Available data:
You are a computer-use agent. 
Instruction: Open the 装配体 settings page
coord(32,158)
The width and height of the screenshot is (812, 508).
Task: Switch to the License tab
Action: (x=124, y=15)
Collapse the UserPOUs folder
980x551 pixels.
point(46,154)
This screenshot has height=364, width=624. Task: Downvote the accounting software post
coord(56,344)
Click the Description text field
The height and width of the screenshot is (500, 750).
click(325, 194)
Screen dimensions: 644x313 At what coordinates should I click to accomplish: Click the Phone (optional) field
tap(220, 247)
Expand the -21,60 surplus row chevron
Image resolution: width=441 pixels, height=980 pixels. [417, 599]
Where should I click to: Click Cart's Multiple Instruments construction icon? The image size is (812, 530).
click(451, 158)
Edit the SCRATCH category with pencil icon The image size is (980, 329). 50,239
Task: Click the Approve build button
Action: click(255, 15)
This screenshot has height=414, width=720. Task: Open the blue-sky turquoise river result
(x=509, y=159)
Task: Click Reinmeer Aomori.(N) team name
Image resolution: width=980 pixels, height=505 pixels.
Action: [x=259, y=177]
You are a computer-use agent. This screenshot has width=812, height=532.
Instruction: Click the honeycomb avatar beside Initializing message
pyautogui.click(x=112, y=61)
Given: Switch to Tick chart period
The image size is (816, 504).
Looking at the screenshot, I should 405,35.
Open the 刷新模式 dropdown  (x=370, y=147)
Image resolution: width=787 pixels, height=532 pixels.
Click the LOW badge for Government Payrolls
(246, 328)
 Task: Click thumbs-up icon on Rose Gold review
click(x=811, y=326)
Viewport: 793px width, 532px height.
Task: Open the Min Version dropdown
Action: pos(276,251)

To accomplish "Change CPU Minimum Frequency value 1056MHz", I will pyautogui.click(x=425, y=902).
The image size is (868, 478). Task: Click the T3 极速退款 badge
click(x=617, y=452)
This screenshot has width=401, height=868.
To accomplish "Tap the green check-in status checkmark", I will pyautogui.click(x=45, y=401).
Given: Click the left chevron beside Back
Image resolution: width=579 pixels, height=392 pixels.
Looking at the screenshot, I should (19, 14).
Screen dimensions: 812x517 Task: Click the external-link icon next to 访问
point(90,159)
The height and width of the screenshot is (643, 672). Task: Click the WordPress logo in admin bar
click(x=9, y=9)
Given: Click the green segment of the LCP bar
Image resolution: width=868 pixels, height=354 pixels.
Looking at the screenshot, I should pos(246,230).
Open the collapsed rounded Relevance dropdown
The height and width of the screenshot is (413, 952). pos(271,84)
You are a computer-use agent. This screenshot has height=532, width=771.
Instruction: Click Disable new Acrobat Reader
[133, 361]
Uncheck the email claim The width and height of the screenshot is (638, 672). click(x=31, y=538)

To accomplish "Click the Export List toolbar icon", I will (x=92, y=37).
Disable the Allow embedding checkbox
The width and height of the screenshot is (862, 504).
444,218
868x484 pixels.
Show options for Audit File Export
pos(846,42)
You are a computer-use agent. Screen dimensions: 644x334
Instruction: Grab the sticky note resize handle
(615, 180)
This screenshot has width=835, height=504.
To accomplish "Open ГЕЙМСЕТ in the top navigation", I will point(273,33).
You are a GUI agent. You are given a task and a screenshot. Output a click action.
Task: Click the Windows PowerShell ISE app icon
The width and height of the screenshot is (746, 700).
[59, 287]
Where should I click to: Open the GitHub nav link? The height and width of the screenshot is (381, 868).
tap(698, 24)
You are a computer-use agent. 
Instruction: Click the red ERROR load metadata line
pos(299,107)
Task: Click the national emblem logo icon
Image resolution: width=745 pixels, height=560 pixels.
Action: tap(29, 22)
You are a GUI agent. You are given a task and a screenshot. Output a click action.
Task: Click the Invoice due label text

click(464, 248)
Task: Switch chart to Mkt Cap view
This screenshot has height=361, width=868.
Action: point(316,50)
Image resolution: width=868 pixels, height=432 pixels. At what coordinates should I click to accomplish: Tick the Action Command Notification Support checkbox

Exercise requirements:
Wherever the string "checkbox" appears in the records, copy the whole line.

Result below:
Disable the Allow embedding checkbox
Image resolution: width=868 pixels, height=432 pixels. At what coordinates should I click to accomplish: Tick the Action Command Notification Support checkbox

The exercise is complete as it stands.